Open michaelpq opened 8 months ago
Thanks for the report @michaelpq
After we spoke offline, I spent time looking further into this. What I observed is the follows:
skipping over setup_scan_method_enforcement https://github.com/ossc-db/pg_hint_plan/blob/master/pg_hint_plan.c#L3955-L3956 does not prevent the setting up of parallel enforcement https://github.com/ossc-db/pg_hint_plan/blob/master/pg_hint_plan.c#L3986 I confirmed with some additional debugging statements.
Also, Testing the repro case on 1.4.1, I discovered some very inconsistent/odd parallel enforcement behavior that 684986a exposes in 1.4.2, but I do not think is the cause of. See the cases below.
postgres=# \dx
List of installed extensions
Name | Version | Schema | Description
--------------+---------+------------+------------------------------
pg_hint_plan | 1.4.1 | hint_plan |
plpgsql | 1.0 | pg_catalog | PL/pgSQL procedural language
(2 rows)
set parallel_setup_cost=0;
set parallel_tuple_cost=0;
set min_parallel_index_scan_size to 0;
set min_parallel_table_scan_size=0;
set max_parallel_workers_per_gather To 4;
I have a repro of the test case mentioned in the thread.
postgres=# /*+
IndexScan(a bookings_total_amount_idx)
IndexScan(b bookings_tmp_not_exist)
Parallel(a 4 hard)
Parallel(b 2 hard)
*/
EXPLAIN(costs false) SELECT * FROM bookings a,bookings_tmp b
WHERE a.book_ref = b.book_ref and a.total_amount > 28000.00;
QUERY PLAN
-------------------------------------------------------------------------------
Nested Loop
Join Filter: ((a.book_ref)::text = (b.book_ref)::text)
-> Gather
Workers Planned: 4
-> Parallel Index Scan using bookings_total_amount_idx on bookings a
Index Cond: (total_amount > 28000.00)
-> Gather
Workers Planned: 2
-> Parallel Seq Scan on bookings_tmp b
(9 rows)
Here is where things get interesting. If only the Parallel hints are supplied, no parallel hint is enforced.
postgres=# /*+
Parallel(a 4 hard)
Parallel(b 2 hard)
*/
EXPLAIN(costs false) SELECT * FROM bookings a,bookings_tmp b
WHERE a.book_ref = b.book_ref and a.total_amount > 28000.00;
QUERY PLAN
----------------------------------------------------------
Nested Loop
Join Filter: ((a.book_ref)::text = (b.book_ref)::text)
-> Seq Scan on bookings a
Filter: (total_amount > 28000.00)
-> Seq Scan on bookings_tmp b
(5 rows)
I can force the parallel plan by keeping only index scans enabled. But, notice it's not a Parallel Seq scan on "b", but rather a Parallel Index Scan.

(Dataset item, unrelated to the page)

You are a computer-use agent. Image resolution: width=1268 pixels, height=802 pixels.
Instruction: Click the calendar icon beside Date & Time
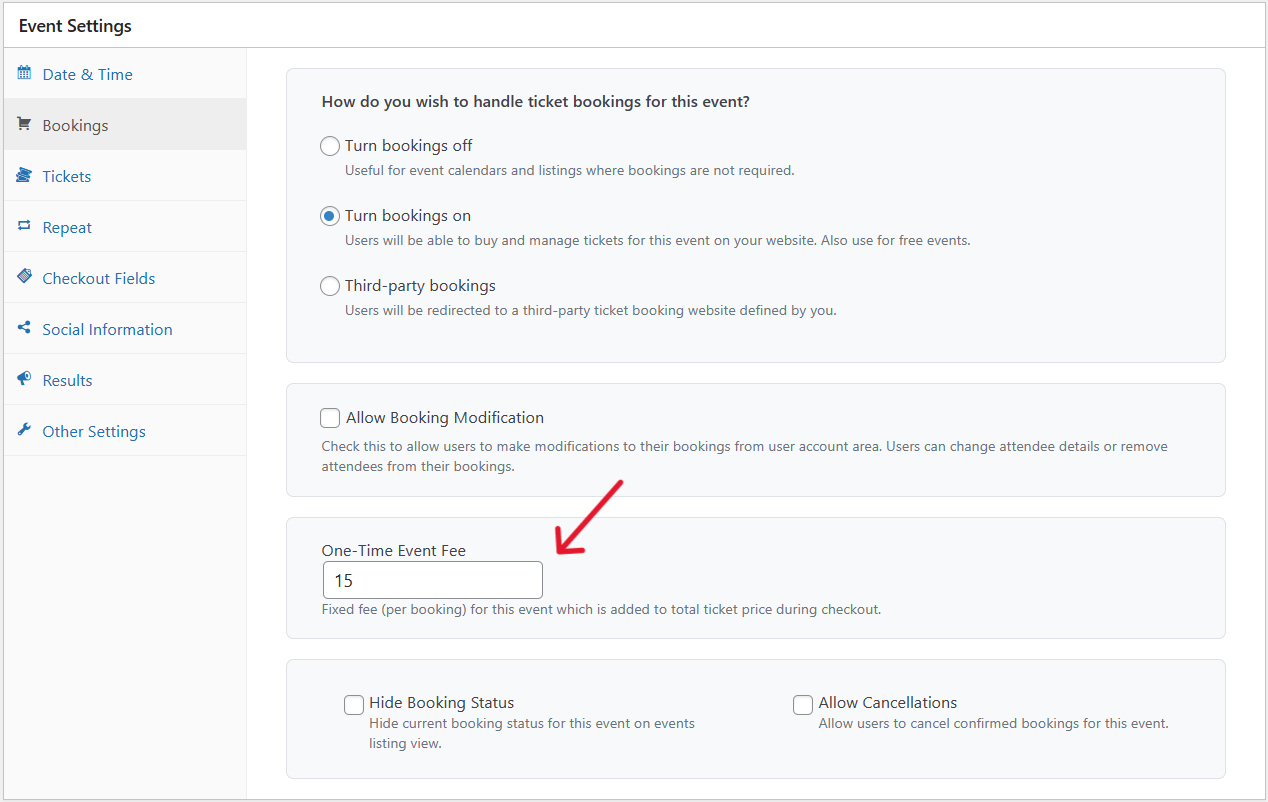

set enable_mergejoin = off;
set enable_seqscan = off;
set enable_hashjoin = off;
SET
SET
SET
postgres=# /*+
Parallel(a 6 hard)
Parallel(b 2 hard)
*/
EXPLAIN(costs false) SELECT * FROM bookings a,bookings_tmp b
WHERE a.book_ref = b.book_ref and a.total_amount > 28000.00;
QUERY PLAN
---------------------------------------------------------------------------
Nested Loop
Join Filter: ((a.book_ref)::text = (b.book_ref)::text)
-> Gather
Workers Planned: 6
-> Parallel Index Scan using bookings_pkey on bookings a
Filter: (total_amount > 28000.00)
-> Gather
Workers Planned: 2
-> Parallel Index Scan using bookings_tmp_pkey on bookings_tmp b
(9 rows)
It is clear that parallel enforcement, including the "hard" option, is not showing the expected results even in 1.4.1
thoughts?
Regards,
Sami
For now, I would like to choose a revert of https://github.com/ossc-db/pg_hint_plan/commit/684986acc3b3156aaf22c1571cd44dd34059a346 & friends on stable branches, getting back to the previous-still-somewhat-broken behavior.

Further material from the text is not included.